**TO DO**
Below are some records. Repeat exactly the lines from the one containing "You are a computer-use agent. The" through the final line.
=-=-=
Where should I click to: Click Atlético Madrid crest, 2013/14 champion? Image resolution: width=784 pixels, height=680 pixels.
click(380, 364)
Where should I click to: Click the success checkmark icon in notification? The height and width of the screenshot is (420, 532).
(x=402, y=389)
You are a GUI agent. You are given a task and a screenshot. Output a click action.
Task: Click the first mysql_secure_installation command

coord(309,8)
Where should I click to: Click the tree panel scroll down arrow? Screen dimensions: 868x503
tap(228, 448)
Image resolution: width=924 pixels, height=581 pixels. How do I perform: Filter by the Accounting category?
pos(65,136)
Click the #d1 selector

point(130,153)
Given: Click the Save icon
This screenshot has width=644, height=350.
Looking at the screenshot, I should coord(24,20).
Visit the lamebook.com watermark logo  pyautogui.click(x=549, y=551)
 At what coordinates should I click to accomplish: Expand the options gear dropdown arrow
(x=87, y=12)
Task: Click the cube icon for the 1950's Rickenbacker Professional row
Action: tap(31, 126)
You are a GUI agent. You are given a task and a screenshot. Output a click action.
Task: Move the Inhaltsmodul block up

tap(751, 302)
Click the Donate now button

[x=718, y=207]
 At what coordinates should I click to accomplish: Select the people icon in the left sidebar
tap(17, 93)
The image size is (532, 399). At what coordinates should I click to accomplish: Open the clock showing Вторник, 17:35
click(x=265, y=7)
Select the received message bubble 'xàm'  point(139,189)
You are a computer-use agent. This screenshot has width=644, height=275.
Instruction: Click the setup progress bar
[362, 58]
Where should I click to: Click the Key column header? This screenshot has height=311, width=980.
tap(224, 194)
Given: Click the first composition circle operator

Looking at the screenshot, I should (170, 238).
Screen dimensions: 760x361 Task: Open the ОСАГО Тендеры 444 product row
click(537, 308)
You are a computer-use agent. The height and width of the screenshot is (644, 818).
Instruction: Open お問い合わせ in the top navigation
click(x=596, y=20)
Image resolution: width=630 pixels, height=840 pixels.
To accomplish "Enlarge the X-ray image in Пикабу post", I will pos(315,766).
=-=-=
**RESPONSE TO THIS EXERCISE**
You are a computer-use agent. The height and width of the screenshot is (644, 818).
Instruction: Open お問い合わせ in the top navigation
click(x=596, y=20)
Image resolution: width=630 pixels, height=840 pixels.
To accomplish "Enlarge the X-ray image in Пикабу post", I will pos(315,766).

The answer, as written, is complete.